Segment Open
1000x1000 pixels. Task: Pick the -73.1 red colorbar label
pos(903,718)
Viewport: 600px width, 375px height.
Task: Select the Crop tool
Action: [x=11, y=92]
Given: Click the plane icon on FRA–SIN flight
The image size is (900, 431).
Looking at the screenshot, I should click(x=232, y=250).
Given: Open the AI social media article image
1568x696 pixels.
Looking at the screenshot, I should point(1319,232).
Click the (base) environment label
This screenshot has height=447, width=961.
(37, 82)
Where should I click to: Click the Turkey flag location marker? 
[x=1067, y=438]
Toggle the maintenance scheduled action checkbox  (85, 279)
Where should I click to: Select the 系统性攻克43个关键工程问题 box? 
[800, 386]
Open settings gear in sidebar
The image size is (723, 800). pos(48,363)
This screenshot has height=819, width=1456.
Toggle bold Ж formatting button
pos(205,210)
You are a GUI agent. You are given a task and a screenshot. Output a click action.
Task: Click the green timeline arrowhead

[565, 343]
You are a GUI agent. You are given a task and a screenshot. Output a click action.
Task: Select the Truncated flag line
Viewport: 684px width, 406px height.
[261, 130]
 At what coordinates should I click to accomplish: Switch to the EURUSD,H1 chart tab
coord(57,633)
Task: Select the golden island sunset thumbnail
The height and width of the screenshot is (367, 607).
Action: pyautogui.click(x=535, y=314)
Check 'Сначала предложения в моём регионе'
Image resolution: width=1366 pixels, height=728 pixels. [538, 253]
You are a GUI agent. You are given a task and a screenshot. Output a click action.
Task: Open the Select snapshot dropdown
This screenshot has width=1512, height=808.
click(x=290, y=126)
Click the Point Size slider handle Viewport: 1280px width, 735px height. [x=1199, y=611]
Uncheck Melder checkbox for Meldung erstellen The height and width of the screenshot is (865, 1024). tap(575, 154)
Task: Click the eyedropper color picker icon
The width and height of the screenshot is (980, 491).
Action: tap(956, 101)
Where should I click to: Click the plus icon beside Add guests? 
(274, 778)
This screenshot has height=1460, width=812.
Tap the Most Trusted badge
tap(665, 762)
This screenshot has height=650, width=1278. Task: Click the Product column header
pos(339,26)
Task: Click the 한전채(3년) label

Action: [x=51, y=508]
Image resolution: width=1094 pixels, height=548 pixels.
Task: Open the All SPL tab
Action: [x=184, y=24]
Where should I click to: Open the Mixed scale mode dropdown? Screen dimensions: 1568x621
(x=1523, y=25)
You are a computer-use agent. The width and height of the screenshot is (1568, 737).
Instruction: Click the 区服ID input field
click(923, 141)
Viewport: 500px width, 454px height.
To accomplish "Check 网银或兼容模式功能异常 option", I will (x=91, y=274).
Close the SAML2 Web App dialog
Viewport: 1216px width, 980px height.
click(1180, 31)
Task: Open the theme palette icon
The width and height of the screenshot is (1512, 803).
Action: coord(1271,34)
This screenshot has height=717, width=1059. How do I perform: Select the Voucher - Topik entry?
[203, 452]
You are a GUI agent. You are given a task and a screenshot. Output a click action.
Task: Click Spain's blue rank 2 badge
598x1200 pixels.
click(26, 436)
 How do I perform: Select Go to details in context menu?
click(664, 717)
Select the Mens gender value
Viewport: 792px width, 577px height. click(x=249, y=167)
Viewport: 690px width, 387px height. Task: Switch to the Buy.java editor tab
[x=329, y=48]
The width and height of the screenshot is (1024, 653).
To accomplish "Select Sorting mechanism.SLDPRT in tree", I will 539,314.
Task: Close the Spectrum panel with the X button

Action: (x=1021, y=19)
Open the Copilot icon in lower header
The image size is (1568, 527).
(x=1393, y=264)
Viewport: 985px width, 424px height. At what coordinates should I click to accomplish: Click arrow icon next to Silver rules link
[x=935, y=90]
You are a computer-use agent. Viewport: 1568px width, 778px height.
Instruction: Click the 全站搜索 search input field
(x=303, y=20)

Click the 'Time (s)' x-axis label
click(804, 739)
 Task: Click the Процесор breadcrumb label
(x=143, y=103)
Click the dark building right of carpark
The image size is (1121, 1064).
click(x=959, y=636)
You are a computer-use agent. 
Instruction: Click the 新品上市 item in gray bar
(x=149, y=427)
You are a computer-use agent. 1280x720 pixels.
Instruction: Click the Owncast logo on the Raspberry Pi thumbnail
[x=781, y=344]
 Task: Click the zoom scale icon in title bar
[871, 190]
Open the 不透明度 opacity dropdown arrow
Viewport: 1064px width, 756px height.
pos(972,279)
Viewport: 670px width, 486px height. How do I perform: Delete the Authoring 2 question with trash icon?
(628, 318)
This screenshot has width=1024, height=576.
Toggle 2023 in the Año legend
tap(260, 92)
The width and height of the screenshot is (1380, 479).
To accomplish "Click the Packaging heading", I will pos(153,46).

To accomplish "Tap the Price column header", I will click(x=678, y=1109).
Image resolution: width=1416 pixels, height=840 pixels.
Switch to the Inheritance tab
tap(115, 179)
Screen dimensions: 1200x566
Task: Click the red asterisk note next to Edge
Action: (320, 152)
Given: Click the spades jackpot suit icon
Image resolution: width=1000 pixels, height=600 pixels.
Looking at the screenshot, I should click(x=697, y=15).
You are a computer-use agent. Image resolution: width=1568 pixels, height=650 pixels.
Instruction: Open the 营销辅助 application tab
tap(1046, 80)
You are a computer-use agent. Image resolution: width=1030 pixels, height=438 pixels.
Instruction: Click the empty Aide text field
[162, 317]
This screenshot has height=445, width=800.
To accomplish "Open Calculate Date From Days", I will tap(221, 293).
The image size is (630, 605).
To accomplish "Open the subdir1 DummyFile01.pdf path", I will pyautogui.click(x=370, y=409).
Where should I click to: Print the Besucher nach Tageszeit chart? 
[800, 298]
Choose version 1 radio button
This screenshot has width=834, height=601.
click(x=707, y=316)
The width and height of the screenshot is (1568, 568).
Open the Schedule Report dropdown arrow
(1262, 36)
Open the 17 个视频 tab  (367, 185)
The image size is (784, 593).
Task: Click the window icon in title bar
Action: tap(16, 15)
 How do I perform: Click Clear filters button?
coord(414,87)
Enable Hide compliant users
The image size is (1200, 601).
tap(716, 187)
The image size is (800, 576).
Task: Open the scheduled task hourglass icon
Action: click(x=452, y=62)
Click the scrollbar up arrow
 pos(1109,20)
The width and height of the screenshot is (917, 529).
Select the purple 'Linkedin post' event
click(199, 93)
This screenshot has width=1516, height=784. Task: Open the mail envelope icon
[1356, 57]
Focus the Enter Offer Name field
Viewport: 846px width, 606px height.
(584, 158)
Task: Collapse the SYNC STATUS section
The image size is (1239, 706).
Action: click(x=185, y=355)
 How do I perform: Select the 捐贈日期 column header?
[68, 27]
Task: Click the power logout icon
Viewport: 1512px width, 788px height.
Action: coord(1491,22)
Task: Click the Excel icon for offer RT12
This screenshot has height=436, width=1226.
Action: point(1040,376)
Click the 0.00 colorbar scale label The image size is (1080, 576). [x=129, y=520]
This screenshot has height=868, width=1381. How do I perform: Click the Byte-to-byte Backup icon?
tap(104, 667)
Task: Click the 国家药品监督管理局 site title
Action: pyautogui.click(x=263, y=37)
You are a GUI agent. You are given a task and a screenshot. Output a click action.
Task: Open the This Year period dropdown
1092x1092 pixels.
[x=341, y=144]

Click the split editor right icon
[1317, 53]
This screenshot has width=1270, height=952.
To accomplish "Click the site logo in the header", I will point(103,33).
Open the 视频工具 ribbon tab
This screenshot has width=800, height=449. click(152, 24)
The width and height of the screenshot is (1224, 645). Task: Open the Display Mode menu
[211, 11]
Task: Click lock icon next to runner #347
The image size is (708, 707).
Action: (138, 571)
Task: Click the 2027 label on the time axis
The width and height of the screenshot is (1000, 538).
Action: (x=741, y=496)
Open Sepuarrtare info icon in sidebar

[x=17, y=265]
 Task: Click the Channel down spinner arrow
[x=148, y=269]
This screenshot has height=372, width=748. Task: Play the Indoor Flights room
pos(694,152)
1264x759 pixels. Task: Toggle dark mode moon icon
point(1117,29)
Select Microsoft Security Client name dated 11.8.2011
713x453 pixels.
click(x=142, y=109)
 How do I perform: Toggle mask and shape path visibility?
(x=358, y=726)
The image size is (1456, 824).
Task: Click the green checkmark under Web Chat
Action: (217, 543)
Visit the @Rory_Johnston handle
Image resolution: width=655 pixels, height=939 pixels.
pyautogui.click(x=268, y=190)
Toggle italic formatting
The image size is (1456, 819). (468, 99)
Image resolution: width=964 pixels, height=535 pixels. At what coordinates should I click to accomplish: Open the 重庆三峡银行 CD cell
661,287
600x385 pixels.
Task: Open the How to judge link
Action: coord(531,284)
Segment Closed
Your answer should be a single number: how many lines in the preceding entries contain "checkbox".

2